What is needed:
Repeat exactly the lines below from the line that contains "How do I perform: Tap" to the last line, inclusive, without the pictures.

(Stored data)
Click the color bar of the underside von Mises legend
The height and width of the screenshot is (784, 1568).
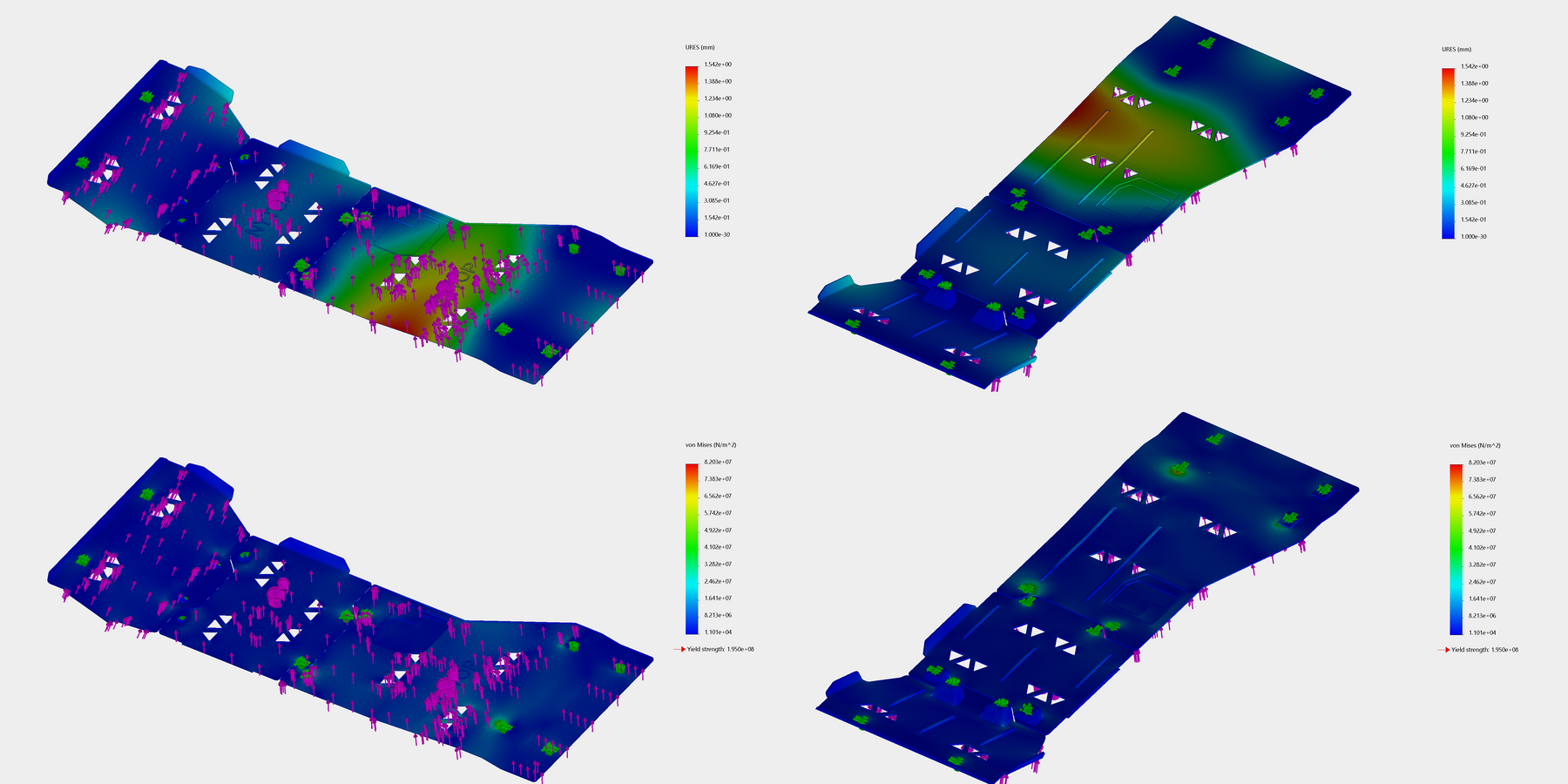[1456, 549]
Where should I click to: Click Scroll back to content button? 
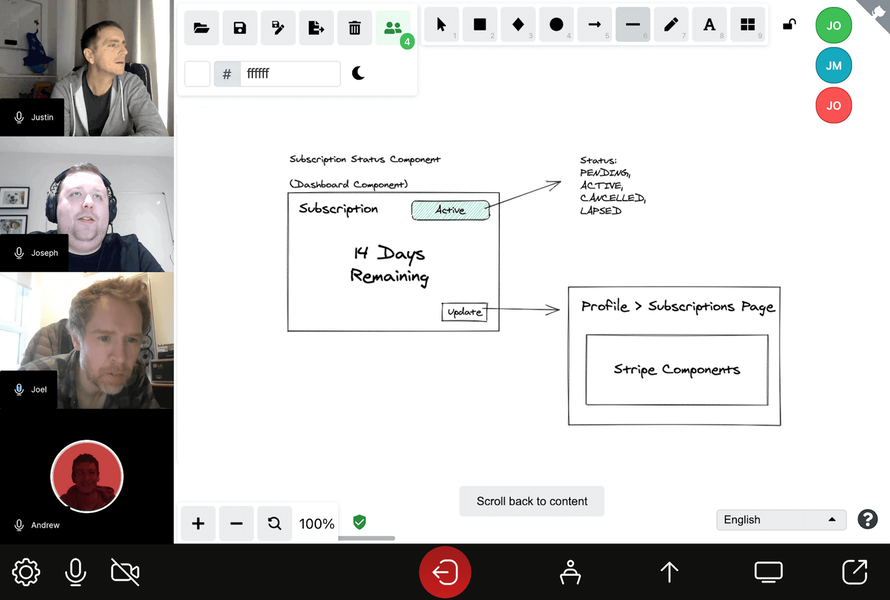[x=532, y=501]
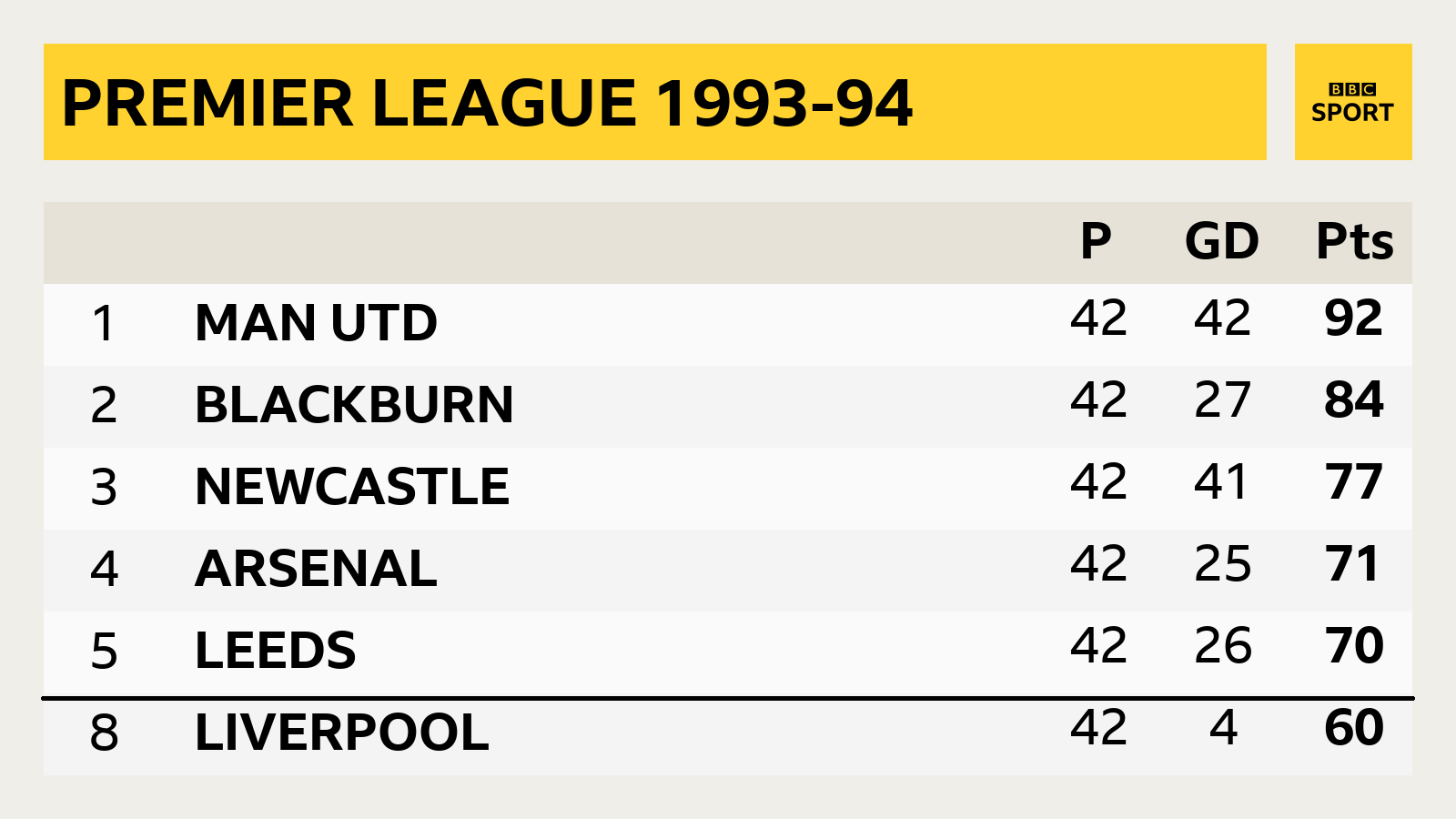Click position number 1 beside Man Utd
The height and width of the screenshot is (819, 1456).
[104, 324]

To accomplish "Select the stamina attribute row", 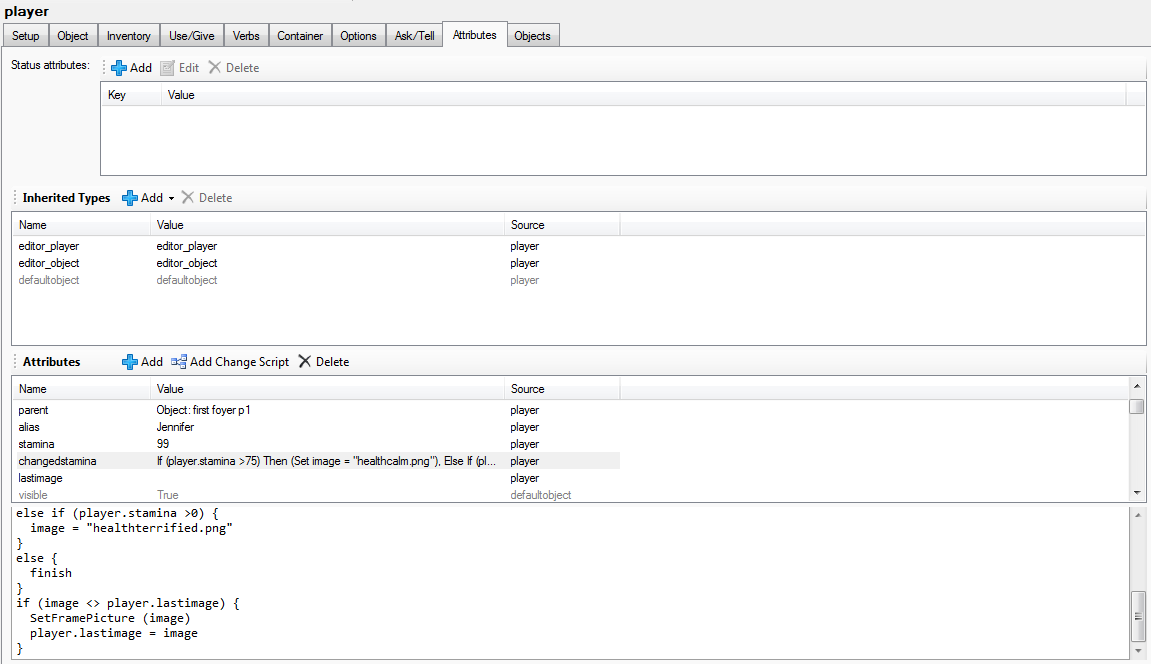I will tap(38, 444).
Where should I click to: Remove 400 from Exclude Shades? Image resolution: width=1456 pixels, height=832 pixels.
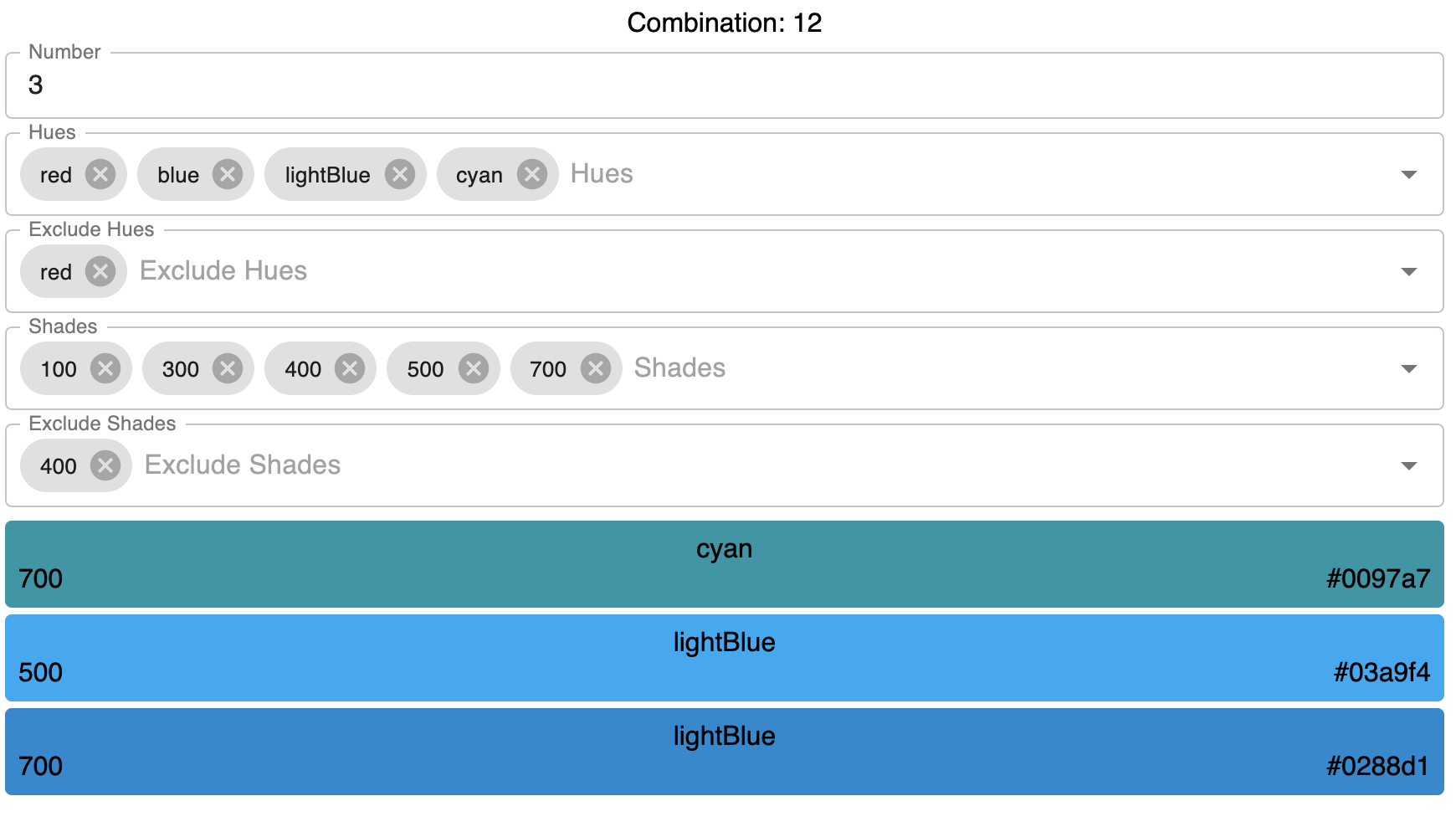click(104, 465)
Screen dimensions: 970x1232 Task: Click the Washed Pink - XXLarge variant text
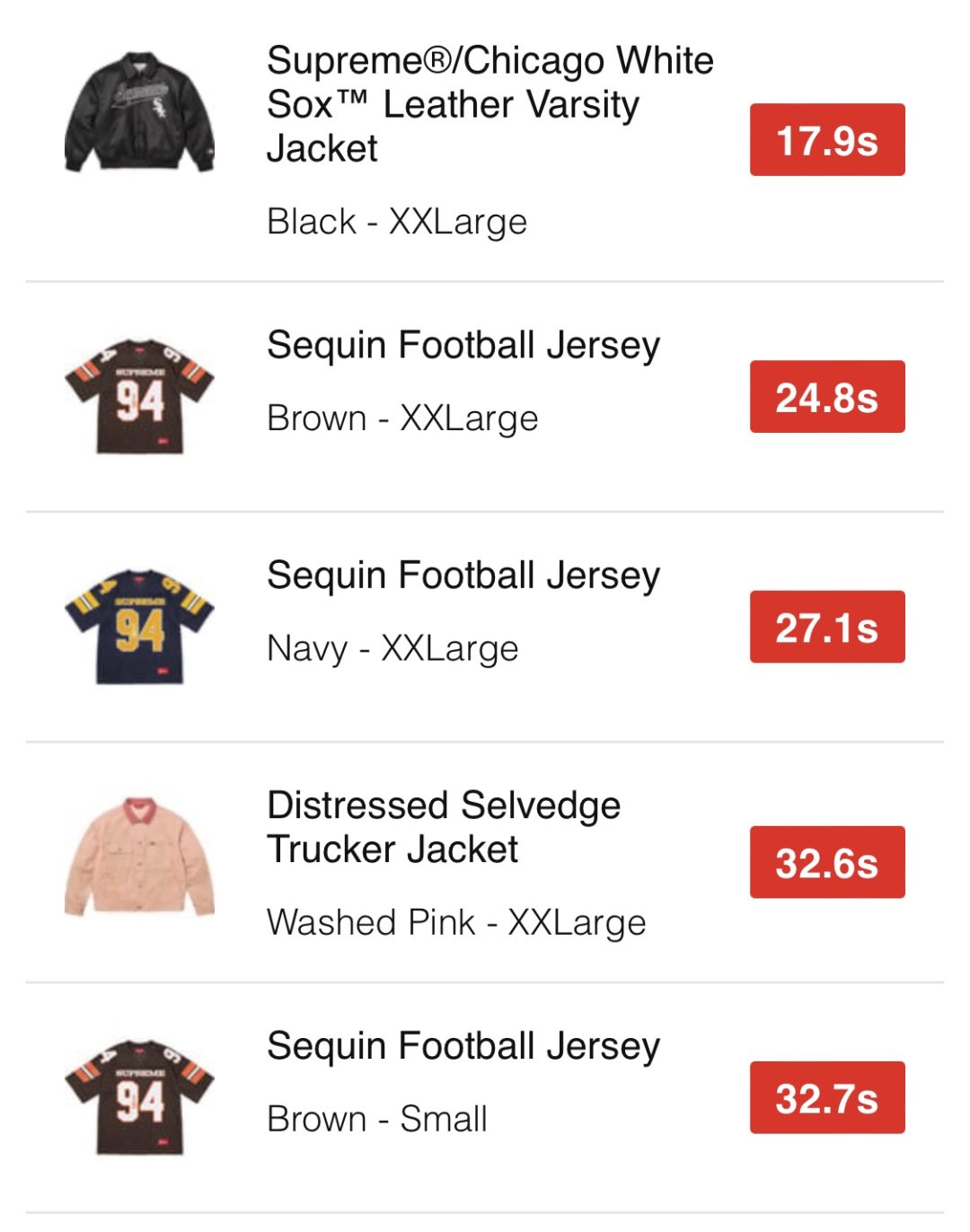tap(456, 922)
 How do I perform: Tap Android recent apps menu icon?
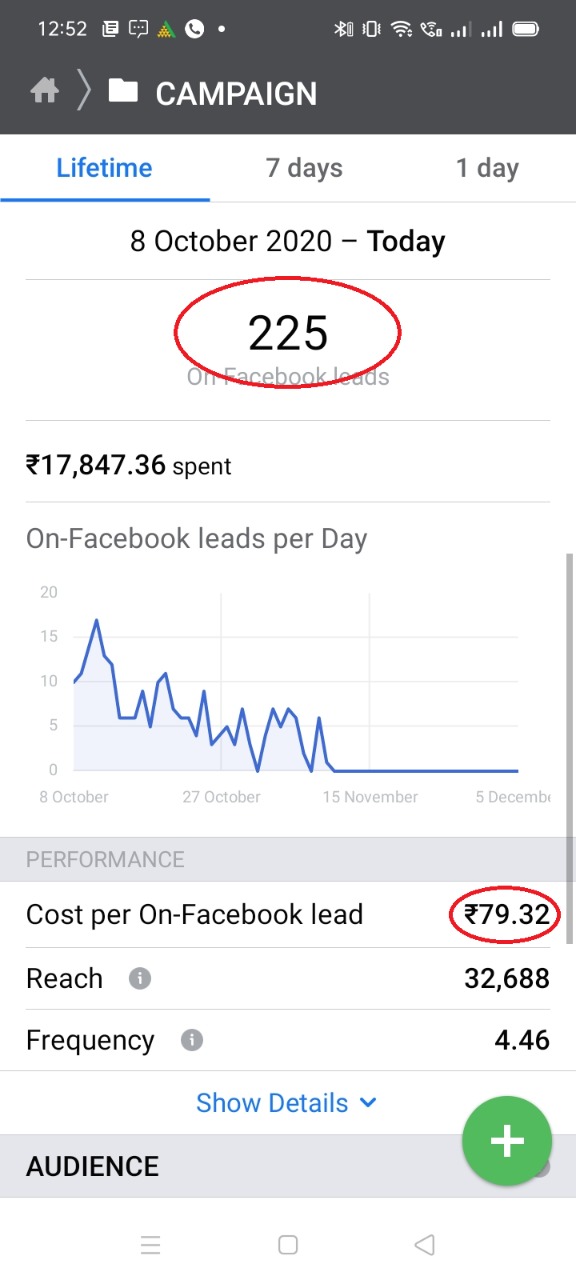click(x=151, y=1244)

Answer to the exercise:
 How do I perform: Tap Android recent apps menu icon?
click(x=151, y=1244)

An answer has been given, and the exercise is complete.